Black & White

We stumbled upon the Colin Kaepernick Netflix series that had six episodes.

The series tells the story of his young life, and I was interested in seeing it because I never could truly figure out what his end game was when he was kneeling.

He never said anything!

He had people’s attention and he was quiet.

He speaks out in the series and like a whole bunch of race relations movies and documentaries I was uncomfortable watching it because there was a whole bunch of confusing information provided to us as I grew up.

The thing about Kap is that he is such a polarizing figure. Maybe if he had spoken out when the controversy was at its highest point he wouldn’t be so hated.

“The people who might learn something from this won’t watch it,” Kathy said.

And that right there is the problem.

At the start of the 2020 baseball season the Yankees played the Nationals to open things up.

The players stepped out of the dugout and a handful of guys on each team knelt down.

They all stood up for the national anthem. I didn’t notice any of it, but I made a Facebook post about being ready for the start of the season.

A long-time work friend jumped all over me saying that I shouldn’t be watching ‘those traitors.’

He was ‘done!’ with baseball!!!

He felt I should be as well.

I explained that it was America and there was room for all sorts of expression.

That ‘friend’ didn’t speak to me for a year!
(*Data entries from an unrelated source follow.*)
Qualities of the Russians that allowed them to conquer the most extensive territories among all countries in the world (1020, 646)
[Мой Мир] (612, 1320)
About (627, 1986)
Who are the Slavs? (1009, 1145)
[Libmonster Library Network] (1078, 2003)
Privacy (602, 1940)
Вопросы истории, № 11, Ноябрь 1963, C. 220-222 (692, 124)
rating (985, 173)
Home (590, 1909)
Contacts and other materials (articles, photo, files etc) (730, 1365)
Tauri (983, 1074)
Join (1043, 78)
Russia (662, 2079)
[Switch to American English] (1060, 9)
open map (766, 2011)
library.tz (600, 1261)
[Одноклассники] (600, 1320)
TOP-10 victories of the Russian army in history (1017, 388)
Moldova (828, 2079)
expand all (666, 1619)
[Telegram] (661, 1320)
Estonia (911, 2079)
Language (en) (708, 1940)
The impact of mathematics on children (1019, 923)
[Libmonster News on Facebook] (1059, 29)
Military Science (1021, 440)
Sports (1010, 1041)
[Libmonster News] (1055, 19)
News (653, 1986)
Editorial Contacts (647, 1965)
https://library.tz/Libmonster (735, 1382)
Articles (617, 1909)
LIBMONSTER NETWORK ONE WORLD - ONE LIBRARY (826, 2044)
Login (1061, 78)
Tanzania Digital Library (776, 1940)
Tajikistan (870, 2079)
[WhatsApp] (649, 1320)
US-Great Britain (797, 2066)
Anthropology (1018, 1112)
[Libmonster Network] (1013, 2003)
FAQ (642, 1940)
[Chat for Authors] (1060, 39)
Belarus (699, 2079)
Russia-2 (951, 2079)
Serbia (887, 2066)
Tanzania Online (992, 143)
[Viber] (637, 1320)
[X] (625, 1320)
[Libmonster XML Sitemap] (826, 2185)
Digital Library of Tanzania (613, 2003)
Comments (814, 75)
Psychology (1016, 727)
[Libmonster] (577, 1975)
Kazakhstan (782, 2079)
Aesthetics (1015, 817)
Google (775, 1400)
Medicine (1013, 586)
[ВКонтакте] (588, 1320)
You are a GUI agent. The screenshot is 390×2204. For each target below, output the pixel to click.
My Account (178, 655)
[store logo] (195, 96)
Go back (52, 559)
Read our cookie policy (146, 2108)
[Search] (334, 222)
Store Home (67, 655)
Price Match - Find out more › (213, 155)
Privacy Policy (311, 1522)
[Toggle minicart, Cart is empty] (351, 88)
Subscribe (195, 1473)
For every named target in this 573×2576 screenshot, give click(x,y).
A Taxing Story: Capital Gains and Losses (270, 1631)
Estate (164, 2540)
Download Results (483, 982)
Called me all kind of names.

So, it’s all so confusing and has been since Kaepernick took a knee.

It certainly brought division, mostly because a great divider misrepresented what was being said.

It wasn’t about the flag.

It was about so much more and the Netflix series shed a little more light on it.

But just not enough.

And it was uncomfortable for my generation because ‘we’ didn’t handle race relations very well.